An AI research method turns agent failures into upgrades — without retraining the model.
Most computer-use agents — multimodal models that click, type, and navigate software on a user's behalf — are trained on what they got right. Failed runs get discarded. Researchers have now published a complementary approach: feed those failures to a separate LLM, let it diagnose what went wrong, propose fixes, and generate code patches. Those patches, lightly reviewed by humans, are applied at inference time rather than baked into new training runs. Testing on the OpenCUA-72B model against the OSWorld benchmark pushed the task success rate from 42.3% to 48.9% — a 6.6 percentage-point gain with no additional training cost and only modest added compute.

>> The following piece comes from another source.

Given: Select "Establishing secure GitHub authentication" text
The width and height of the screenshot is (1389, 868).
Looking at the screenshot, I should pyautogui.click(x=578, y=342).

The significance is less the benchmark number and more what the method sidesteps. Fine-tuning large multimodal models is expensive and slow; inference-time patches are neither. That makes failure-driven improvement a practical tool for teams that cannot afford continuous retraining cycles, and it surfaces a category of signal — systematic error patterns — that success-only pipelines structurally ignore.
Computer-use agents are already competitive: Anthropic, Google, and Microsoft have all shipped or announced versions. Getting from "works sometimes" to "works reliably" is the bottleneck, and mining failures for that signal is a straightforward idea that, somehow, took this long to test formally.